Can something escape from a (standard general relativistic) black hole to a finite distance from the horizon? Answer: No.

So the situation will be the following: 1)Alice is too far away (the train is very long), the ball doesn't reach Alice. In this option is the setup that it's impossible, Alice and Bob cannot pass a ball to each other if Bob is arbitrary close to a black hole horizon (at least without noticing).

2)Alice gets the ball and the train is short. Alice is now inside the black hole, by definition.

3)Alice gets the ball and the train is so short that it can be seen as a point. Boundary situation in which both Bob and Alice are on the horizon, but this makes little sense since we want a train with finite length.

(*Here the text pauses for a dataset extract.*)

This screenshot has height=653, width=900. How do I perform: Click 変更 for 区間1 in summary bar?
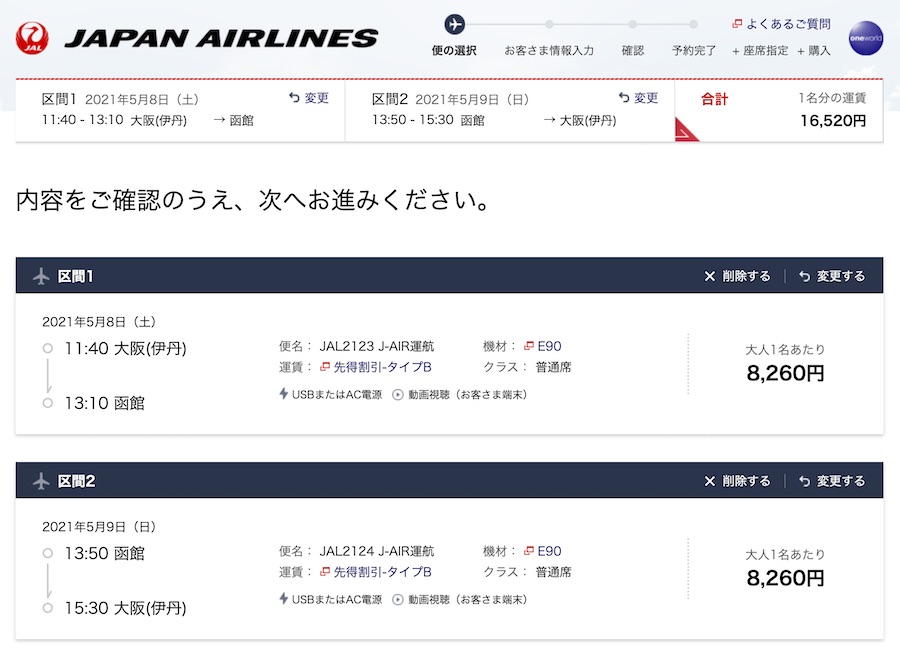click(309, 98)
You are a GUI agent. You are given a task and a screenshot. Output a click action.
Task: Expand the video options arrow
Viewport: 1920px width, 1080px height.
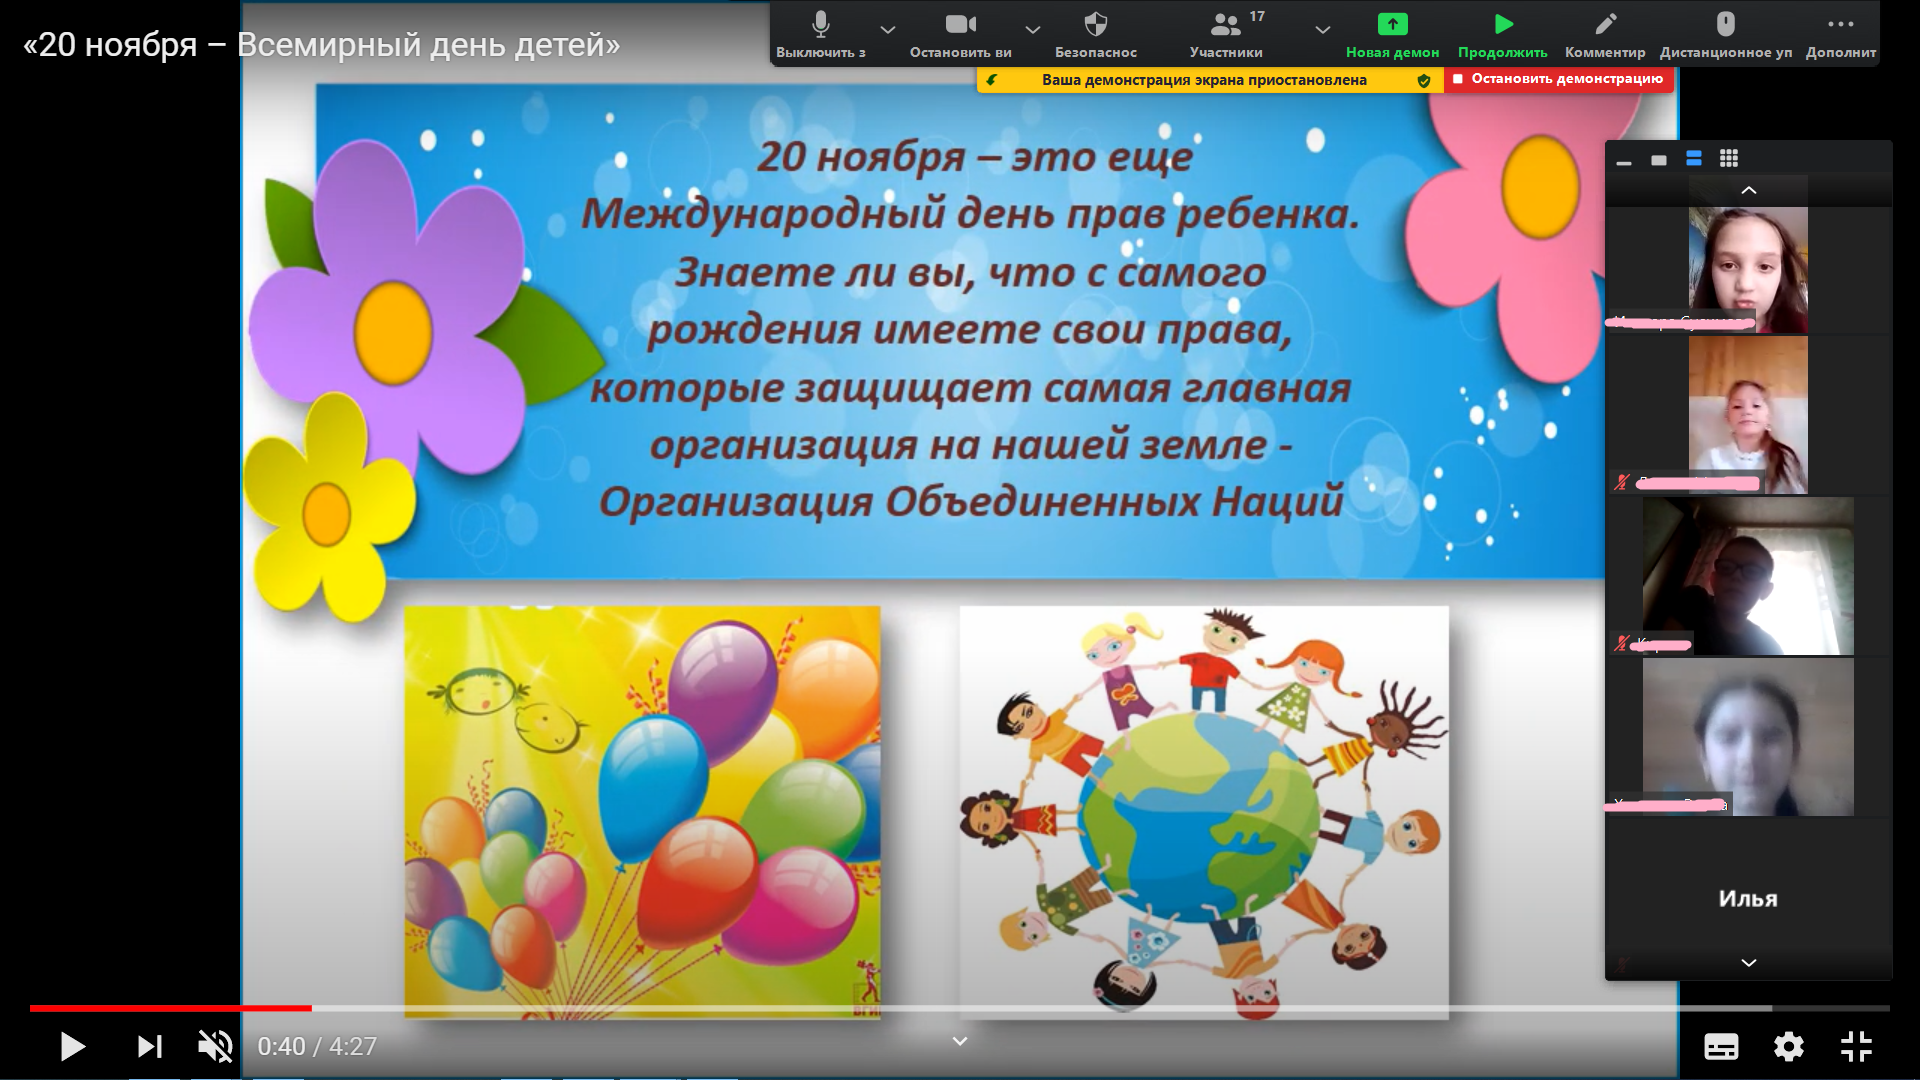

The black hole horizon is a teleological objecs, you should really know the entire future history of the space time in order to know where it is. Of course this cannot be done locally. What happens when Bob gives away the ball (I guess) is that the horizon get deformed in some odd way to include Alice when (if) she gets the ball. This nice article https://arxiv.org/abs/gr-qc/0508107 describe for instance how the horizon is deformed if some mass is falling into the black hole. An odd effect is that infalling matter can decrease the rate of expansion, while the horizon expand more if something it's NOT falling!

As soon as Bob crosses the event horizon, he's gone. No light from him can reach beyond it to Alice. The carriage itself is (somehow) slowly drifting into the event horizon at 1mm per second and Alice would be in the same frame of time relativity as the ball so would catch it before her part of the carriage entered the event horizon. This would happen seemingly instantly to an observer a safe distance away.

Considering the effects of gravity this close to a black hole, I think Alice would already have guessed something was wrong, especially as Bob suddenly redshifts and vanishes.

Strictly speaking, an event horizon is the point where the escape velocity is greater than the speed of light so very slowly entering a black hole in that carriage, Alice would see the carriage in front of her, in the direction of the black hole, vanishing as light from it can no longer reach her.